The B cells may show polyclonal, oligoclonal or monoclonal immunoglobulin heavy chain gene rearrangements. The latter finding raises the question of what we should call an immunoglobulin heavy chain gene rearrangement in the background of a peripheral T-cell lymphoma. Unless there are overt morphologic features (sheets of cells, architectural destruction) of a B-cell lymphoma, we characterize the lesion as peripheral T-cell lymphoma complicated by a proliferation of large B cells and note the accompanying immunoglobulin heavy chain gene rearrangement findings. It should be noted that rare cases of B-cell lymphoma after angioimmunoblastic T-cell lymphoma and concurrent angioimmunoblastic T-cell lymphoma and large B-cell lymphoma have been reported.8, 9, 10, 11 Definitive classification of the B-cell process may be difficult, but it is most important not to overlook the underlying T-cell malignancy.

The significance of the accompanying large B cells has only been evaluated in a few cases, and therefore remains largely unknown. Lome-Maldonado et al4 have reported in a series of angioimmunoblastic T-cell lymphoma with a large B-cell proliferation that the presence of the large B cells made no significant prognostic impact. In their particular study, they proposed angioimmunoblastic T-cell lymphoma with a large B-cell proliferation as a specific subtype of angioimmunoblastic T-cell lymphoma, so that it would not be mistaken for a T-cell-rich large B-cell lymphoma.

Given that the most likely candidate(s) to be considered in the differential diagnosis of peripheral T-cell lymphoma complicated by a proliferation of large B cells is angioimmunoblastic T-cell lymphoma or angioimmunoblastic T-cell lymphoma with a large B-cell proliferation, our findings showing that cases of peripheral T-cell lymphoma complicated by a proliferation of large B cells lack aberrant CD10 expression are quite useful. In a recent hallmark article, Attygalle et al5 reported that the neoplastic T cells in angioimmunoblastic T-cell lymphoma show CD10 positivity in contrast to cases of PTCL, unspecified. The pattern of positivity is described as being within the residual follicle centers, around the follicles and then spilling out into the interfollicular areas. In our experience and in this study which includes 13 cases of angioimmunoblastic T-cell lymphoma, the pattern of CD10 positivity, though variable, is typically seen as increased numbers of cytologically neoplastic cells predominating in the areas away from regressed follicles and away from the vascular proliferation. The positivity, even without the benefit of dual CD3 and CD10 costaining, is a relatively straightforward assessment using a × 20 objective.

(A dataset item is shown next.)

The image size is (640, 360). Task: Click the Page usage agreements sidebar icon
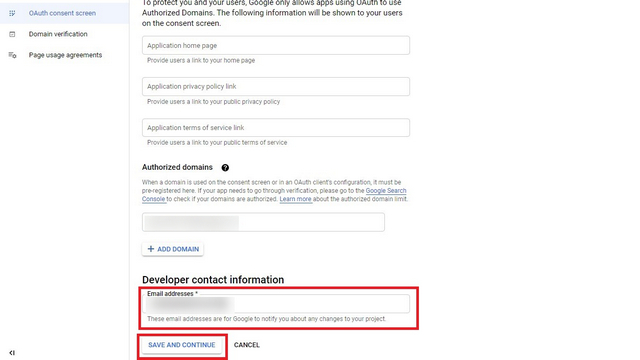coord(12,55)
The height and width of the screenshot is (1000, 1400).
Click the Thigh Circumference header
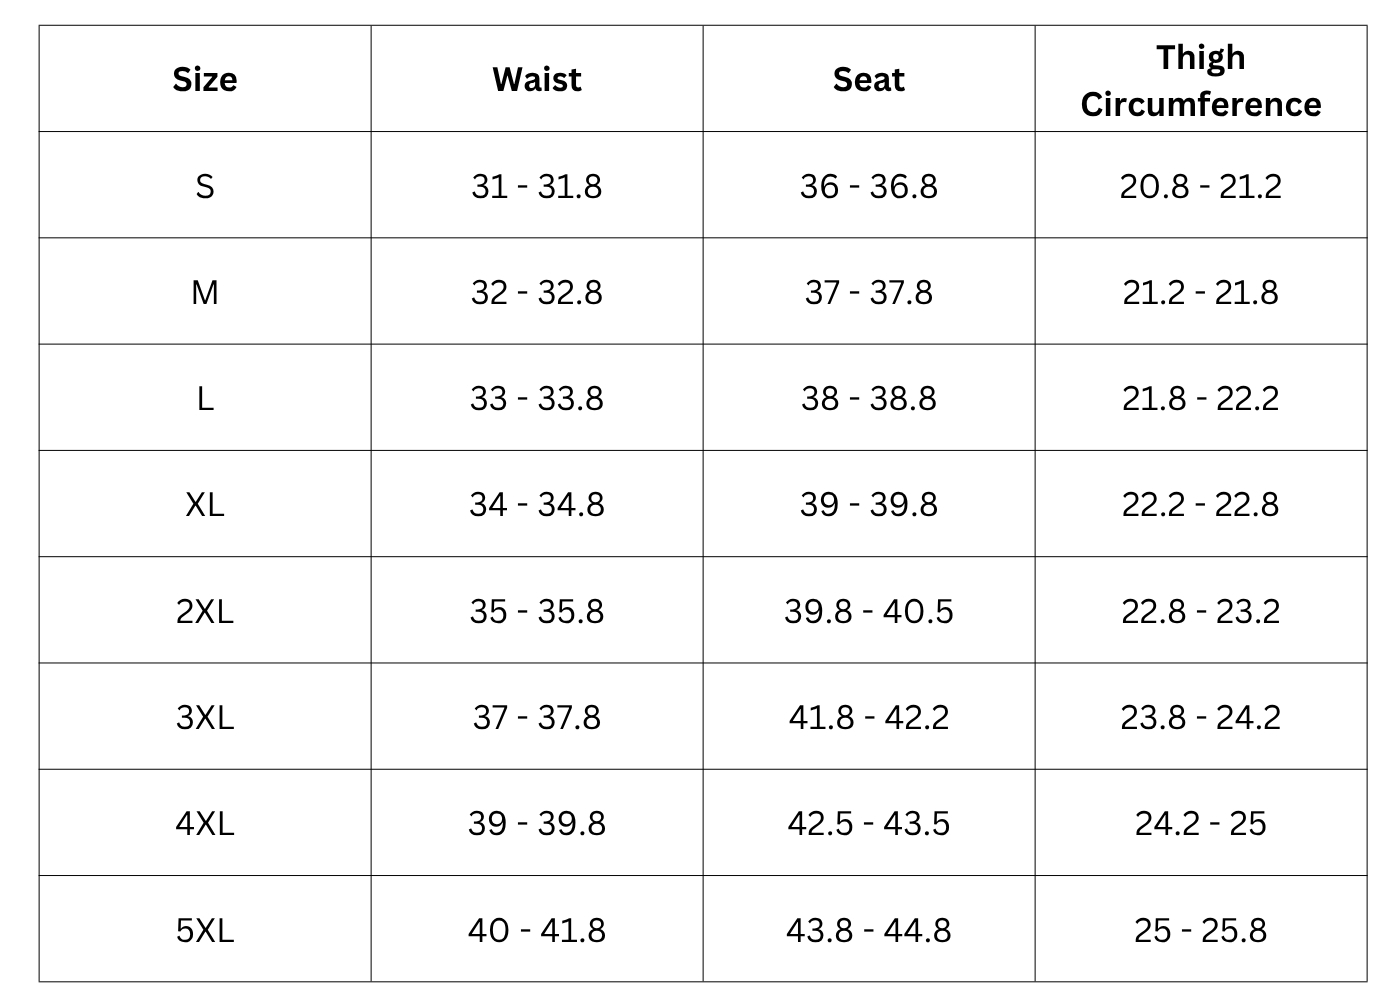coord(1201,81)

In summary, we found that CD10 expression on neoplastic T cells is useful in the comparison of cases of peripheral T-cell lymphoma complicated by a proliferation of large B cells and angioimmunoblastic T-cell lymphoma with a large B-cell proliferation. The majority of cases of peripheral T-cell lymphoma complicated by a proliferation of large B cells (80%) are negative for CD10 in contrast to 38% of cases of angioimmunoblastic T-cell lymphoma with a large B-cell proliferation. We think that this finding serves as an additional useful tool in the distinction of peripheral T-cell lymphoma complicated by a proliferation of large B cells and angioimmunoblastic T-cell lymphoma with a large B-cell proliferation, particularly in cases where the morphologic and/or immunohistochemical features seem to overlap. In addition, although the specific biology, therapy and survival data are better known and characterized for angioimmunoblastic T-cell lymphoma, it is likely that these data will be known for peripheral T-cell lymphoma complicated by a proliferation of large B cells in the future, and the importance of distinguishing these entities even greater.